§ TRY IT: Quote the lines below from the one containing "Task: Click the Написать" to the final line, both ends included; exclude the pictures.

§ DATA TO USE:
● ● ●
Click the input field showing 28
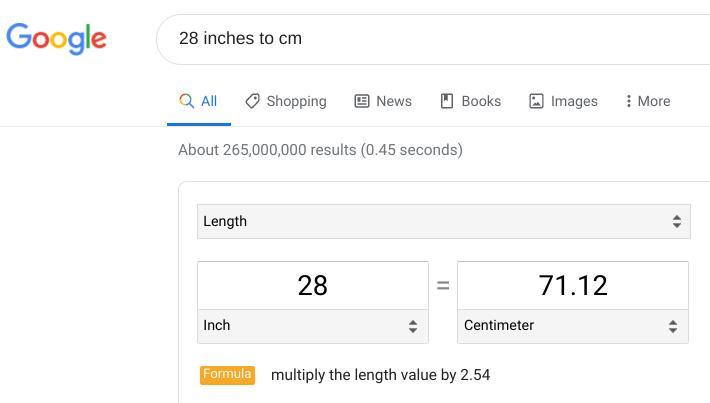(312, 286)
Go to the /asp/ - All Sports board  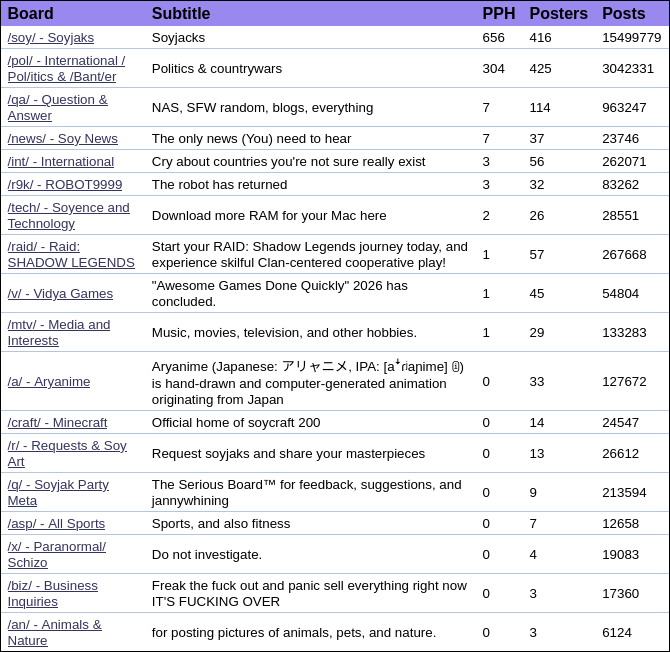56,524
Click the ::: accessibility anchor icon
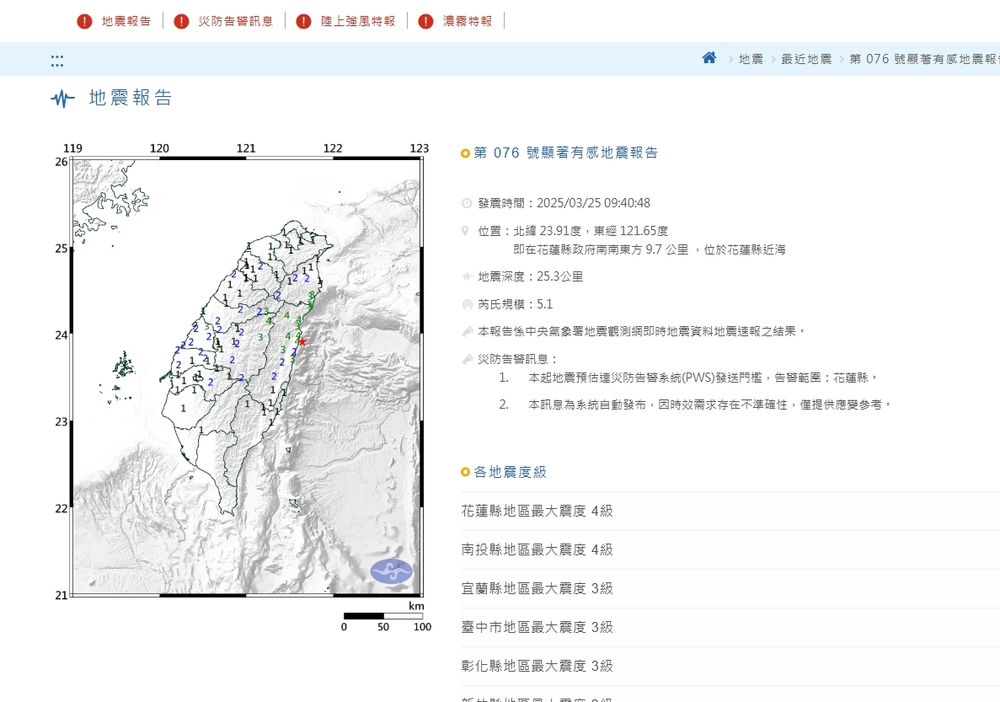 coord(57,60)
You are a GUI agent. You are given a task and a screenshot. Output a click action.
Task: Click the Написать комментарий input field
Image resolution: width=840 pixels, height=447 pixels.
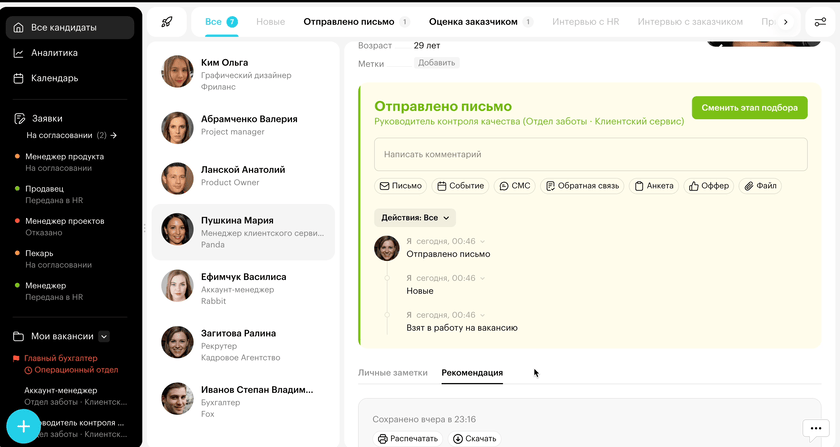click(x=590, y=155)
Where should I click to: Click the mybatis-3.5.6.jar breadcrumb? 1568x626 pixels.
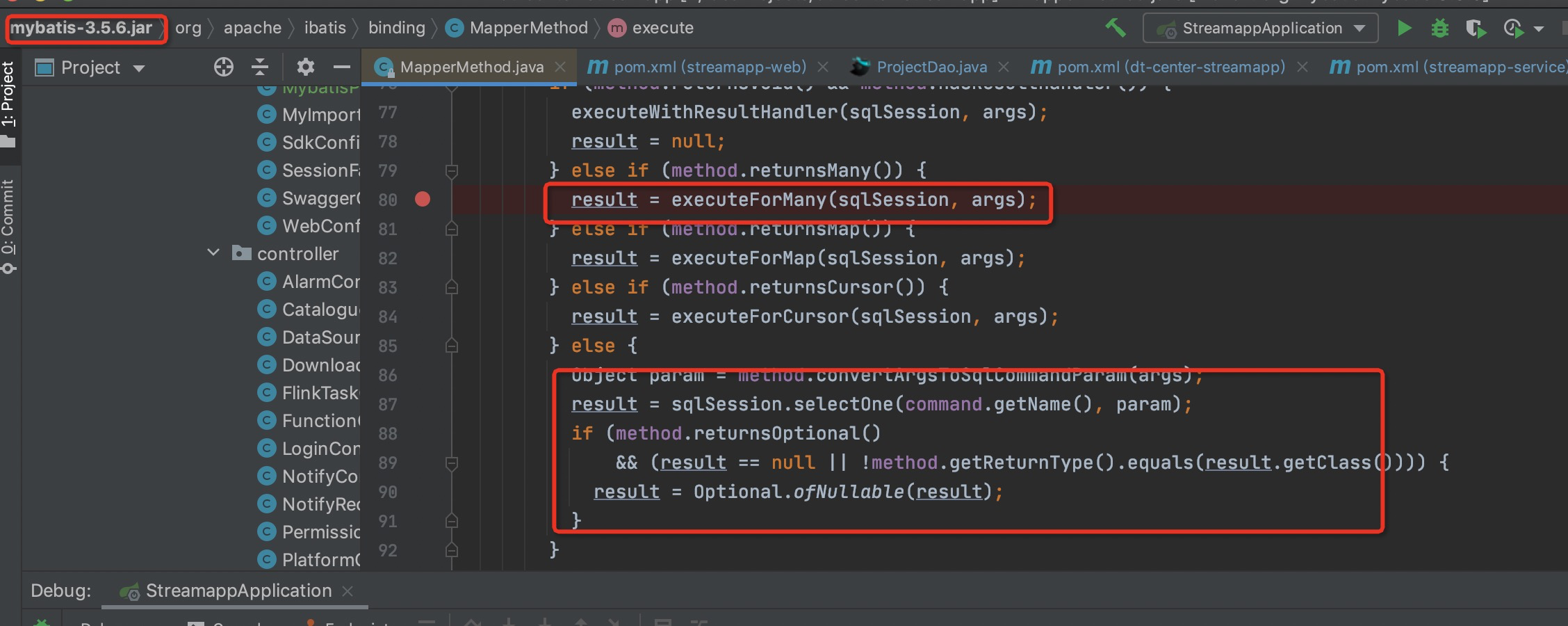coord(81,28)
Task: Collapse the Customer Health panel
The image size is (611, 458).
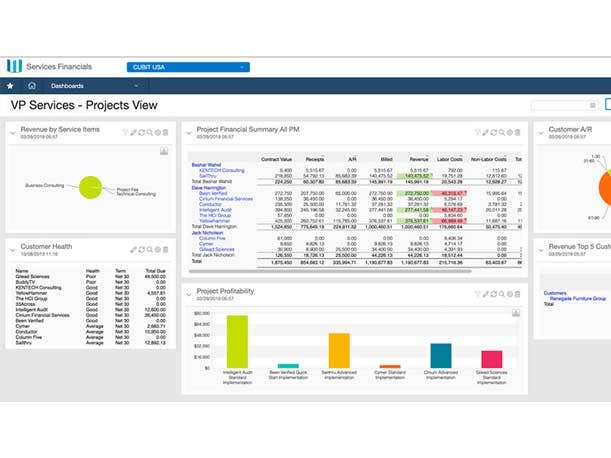Action: (x=12, y=247)
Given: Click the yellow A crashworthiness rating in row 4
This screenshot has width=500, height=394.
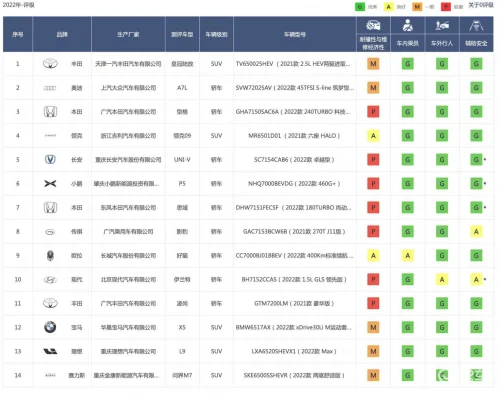Looking at the screenshot, I should coord(373,136).
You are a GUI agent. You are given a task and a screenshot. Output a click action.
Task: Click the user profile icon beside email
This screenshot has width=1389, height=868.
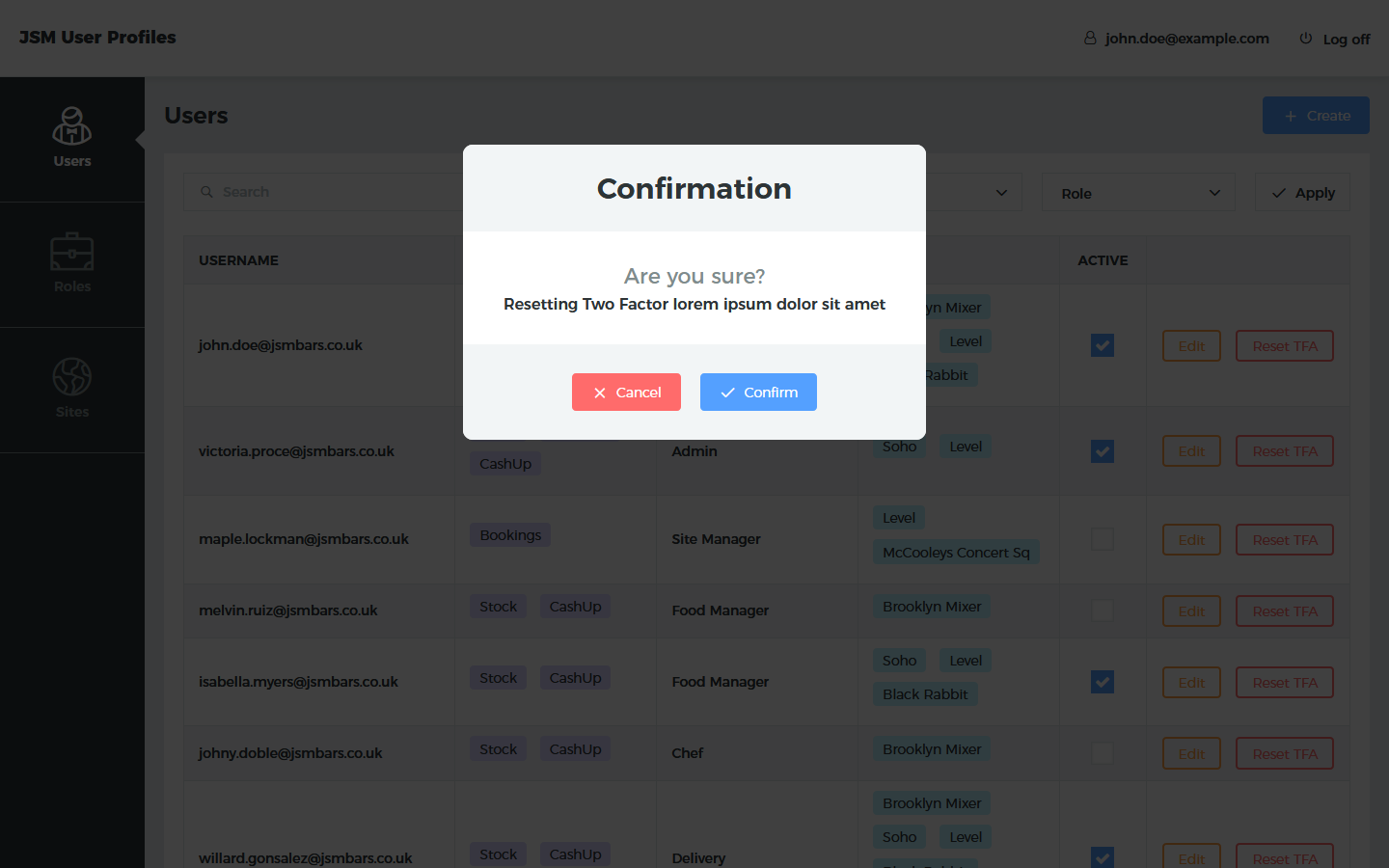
● ● ●
§ COMPLETED TASK:
Task: Click the Написать комментарий input field
Image resolution: width=840 pixels, height=447 pixels.
click(x=590, y=155)
Where should I click to: Click the mybatis-3.5.6.jar breadcrumb? 1568x626 pixels.
coord(81,28)
Task: Collapse the Customer Health panel
The image size is (611, 458).
Action: (x=12, y=247)
Given: Click the yellow A crashworthiness rating in row 4
This screenshot has width=500, height=394.
Looking at the screenshot, I should coord(373,136).
You are a GUI agent. You are given a task and a screenshot. Output a click action.
Task: Click the user profile icon beside email
This screenshot has width=1389, height=868.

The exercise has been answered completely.